Can I use peptides and TRT together? Yes, and many men do. Gonadorelin is specifically used alongside TRT to maintain testicular function. GH peptides like CJC-1295 and ipamorelin address growth hormone decline that TRT doesn't affect. Your physician can design a protocol that combines approaches based on your bloodwork and goals. See our Peptide Stacking Guide for more on combining peptides.
Do peptides require a prescription? In the United States, peptides used for medical treatment require a prescription from a licensed provider. Some peptides are sold as "research chemicals," but using them without medical supervision carries risks including contaminated products, incorrect dosing, and lack of monitoring.
What about oral peptides vs. injections? Most peptides in this guide are administered via subcutaneous injection using small insulin-type needles. MK-677 and some forms of BPC-157 are available orally. Semaglutide has an oral formulation (Rybelsus). Oral bioavailability varies significantly between peptides -- some survive digestion well, others don't. Injections generally provide more reliable and consistent dosing.

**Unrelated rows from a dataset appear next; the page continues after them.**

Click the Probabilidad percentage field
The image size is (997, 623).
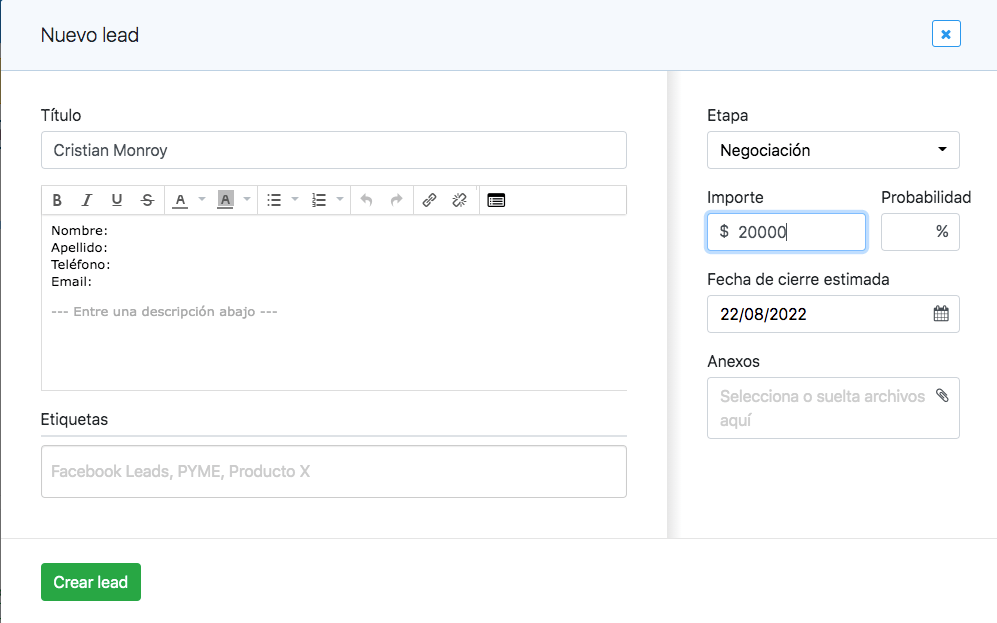(x=919, y=231)
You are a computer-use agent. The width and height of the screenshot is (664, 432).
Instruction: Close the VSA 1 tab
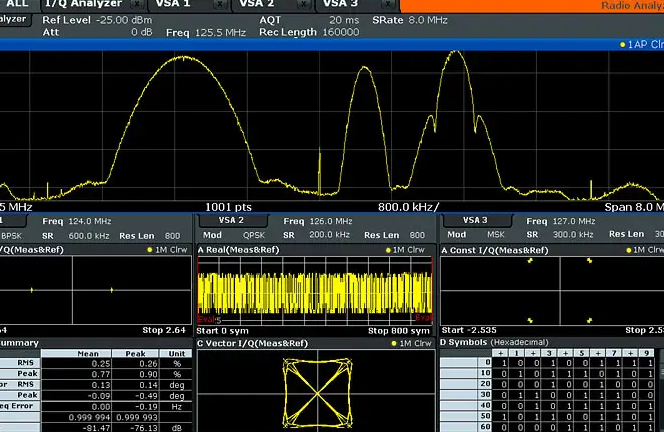pyautogui.click(x=220, y=4)
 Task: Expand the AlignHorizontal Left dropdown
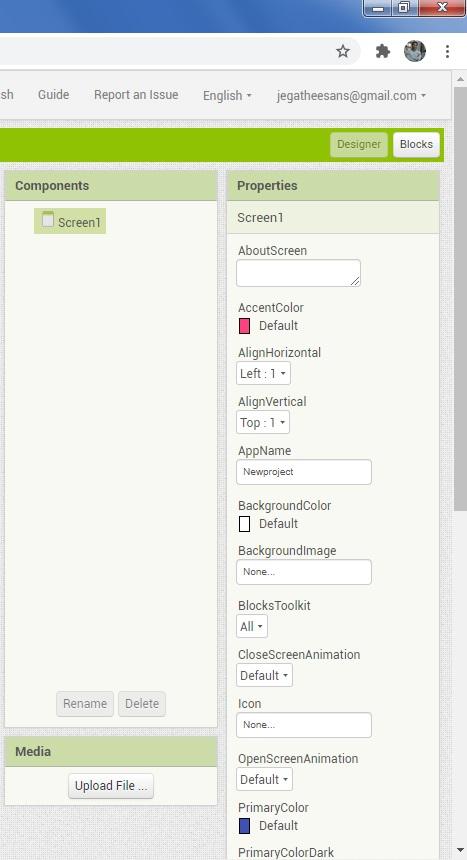coord(263,374)
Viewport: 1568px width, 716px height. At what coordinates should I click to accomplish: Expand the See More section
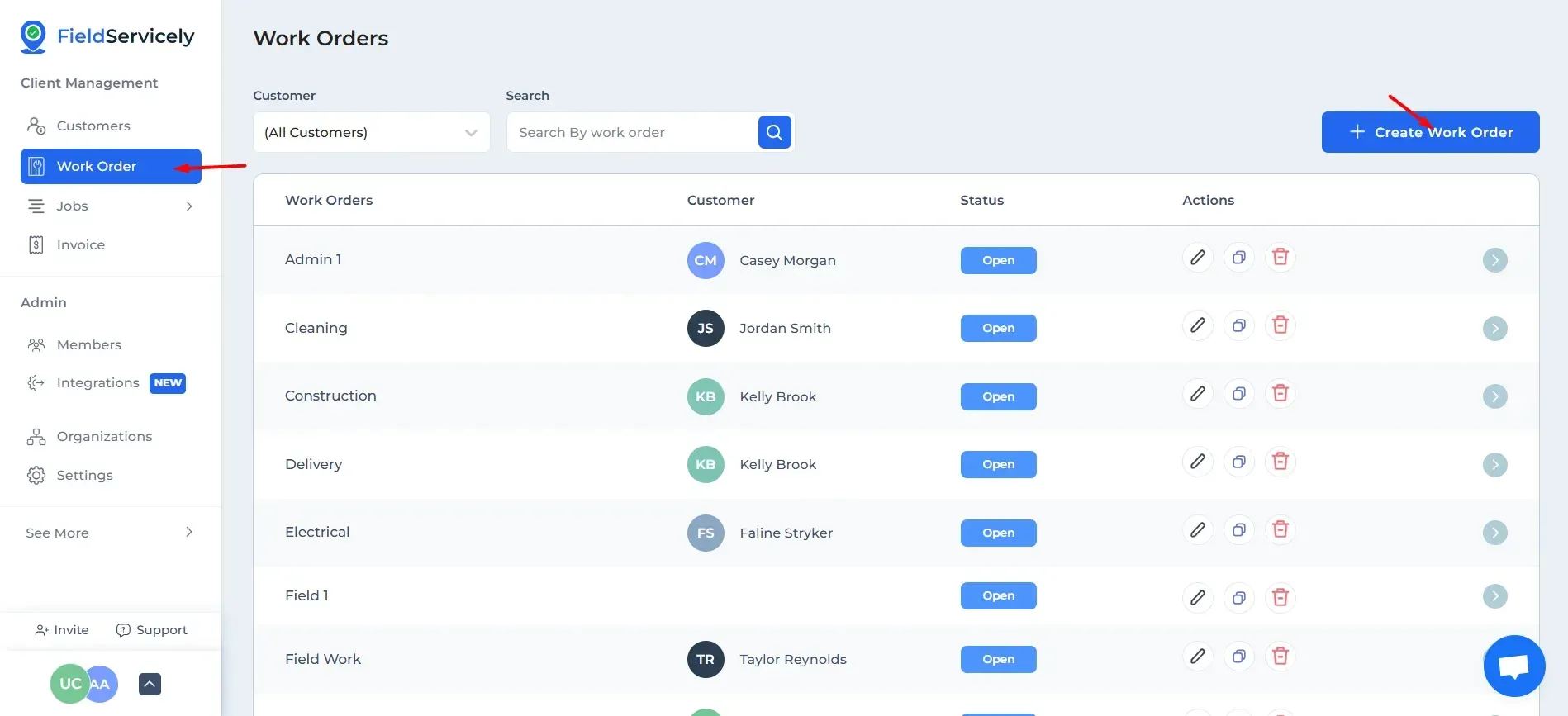point(189,533)
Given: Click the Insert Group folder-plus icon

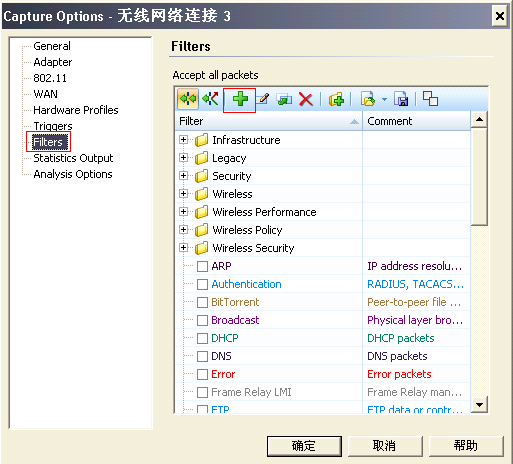Looking at the screenshot, I should pos(336,99).
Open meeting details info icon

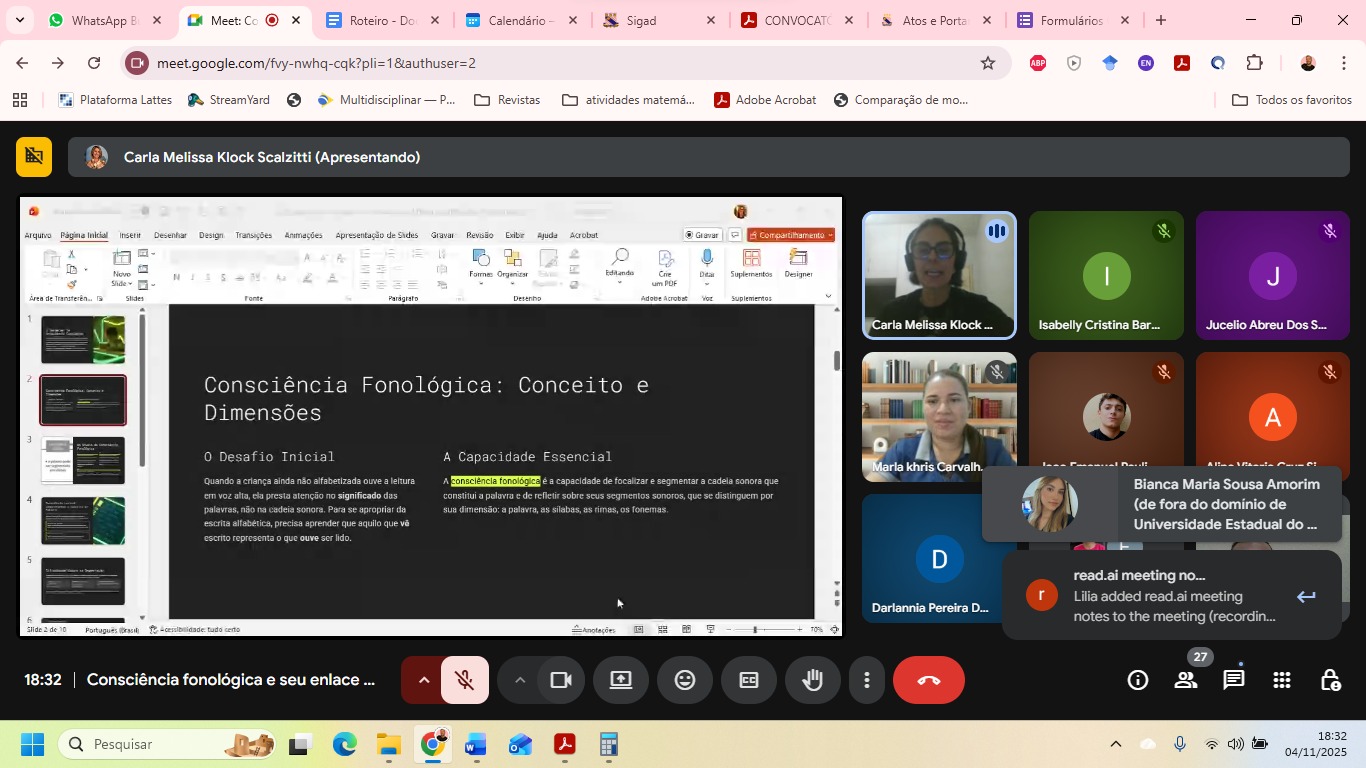1138,680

Will peptides show up on a drug test? Many peptides are banned by the World Anti-Doping Agency (WADA) and major sports organizations. GH secretagogues, SARMs, and several peptides on this list would result in a positive test. If you compete in tested sports, review the current prohibited list carefully.
The Bottom Line
Peptide therapy for men over 40 is neither magic nor quackery. It sits in a genuine middle ground: a set of tools with real biological mechanisms, varying levels of clinical evidence, and legitimate potential to address age-related hormonal and metabolic changes.
The strongest evidence belongs to FDA-approved options: semaglutide and tirzepatide for weight management, tesamorelin for visceral fat reduction. CJC-1295 and ipamorelin have solid human data for GH stimulation. Kisspeptin shows genuine promise for natural testosterone optimization. BPC-157 has consistent preclinical evidence for tissue repair, though human trials are still needed.
The weakest cases are peptides with strong animal data but failed or absent human trials, like AOD-9604, or those with promising but very limited evidence, like MOTS-c and epitalon.
What matters most isn't which peptide you choose -- it's the framework around it. Get thorough bloodwork. Work with a physician who understands hormone optimization. Combine peptide therapy with the fundamentals that no pill or injection can replace: resistance training, adequate protein, quality sleep, and stress management.
Your body at 45 isn't your body at 25. But with the right approach, it doesn't have to feel like 65 either.